Task prompt — Transcribe exactly, leaving out pictures, the lines from the one that holds "Task: Click the pink marker priced 9.84 tr/m²" through the end of the data below, including both end lines and no others.

---- Given data

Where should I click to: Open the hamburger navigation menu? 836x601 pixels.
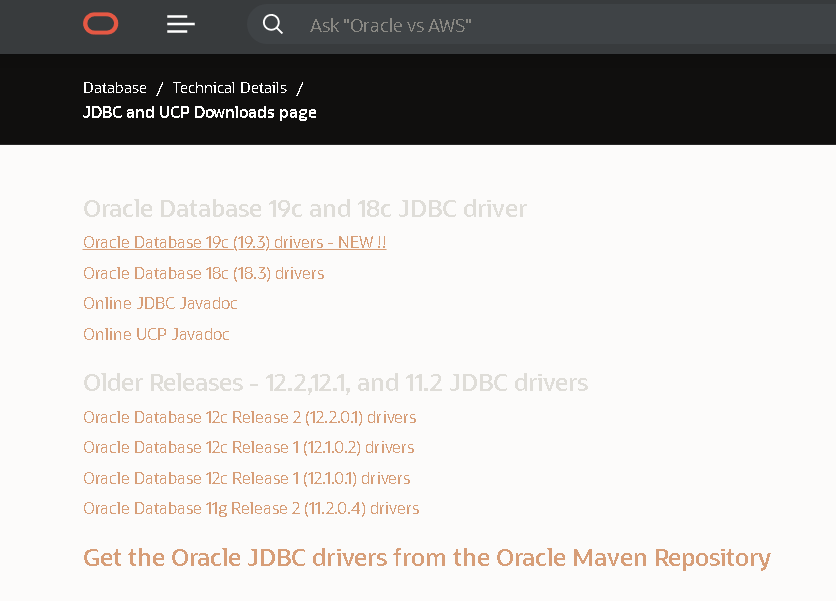tap(181, 24)
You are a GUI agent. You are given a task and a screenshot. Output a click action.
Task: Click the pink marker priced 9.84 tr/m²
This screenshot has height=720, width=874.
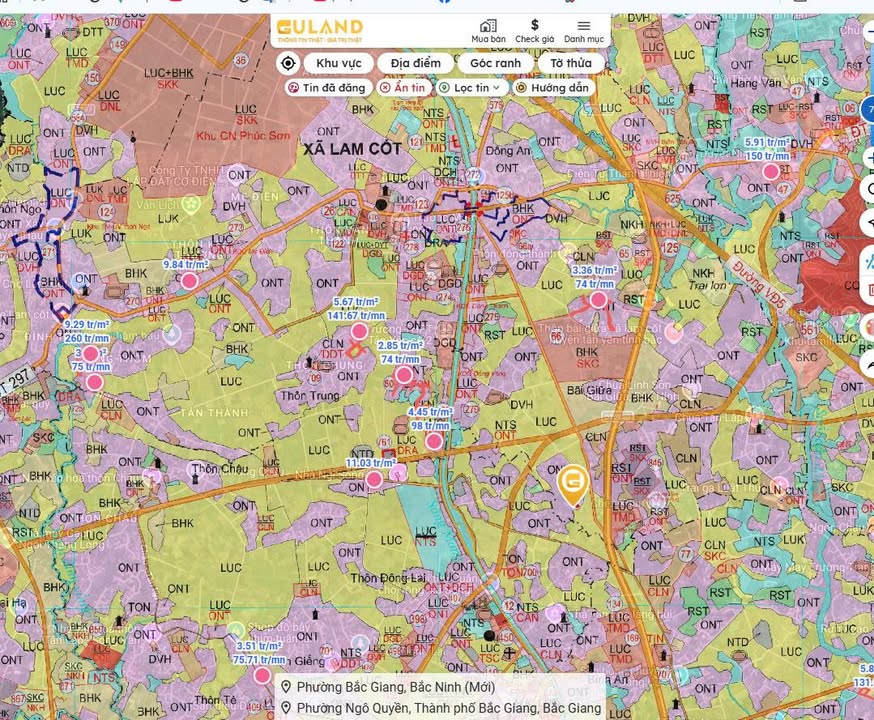[x=189, y=281]
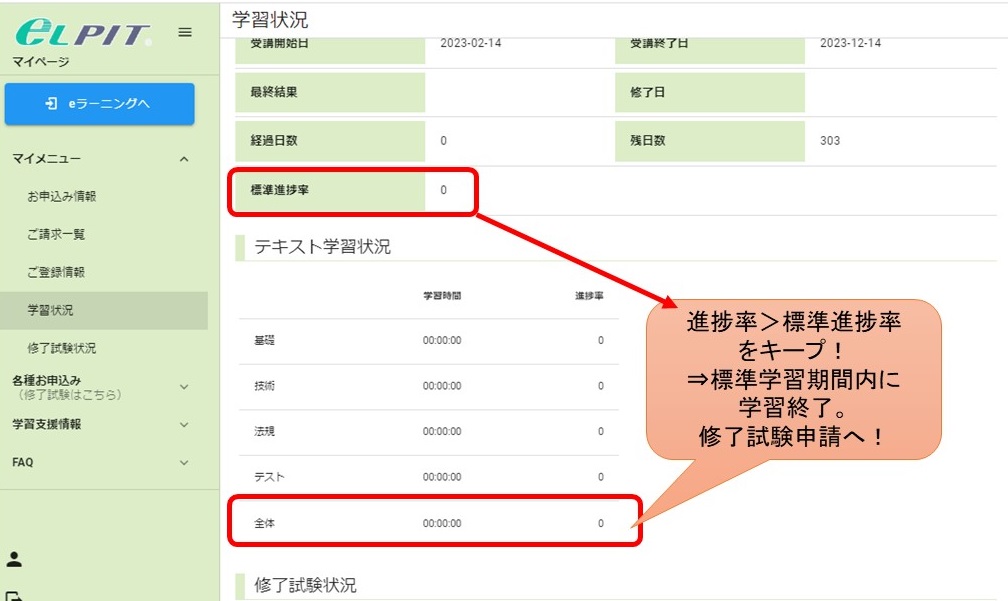Click the logout icon at sidebar bottom
Image resolution: width=1008 pixels, height=601 pixels.
pyautogui.click(x=15, y=595)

--------

Task solution —
Task: Click the pink marker priced 9.84 tr/m²
This screenshot has height=720, width=874.
[x=189, y=281]
Click the logout icon at sidebar bottom
Image resolution: width=1008 pixels, height=601 pixels.
pyautogui.click(x=15, y=595)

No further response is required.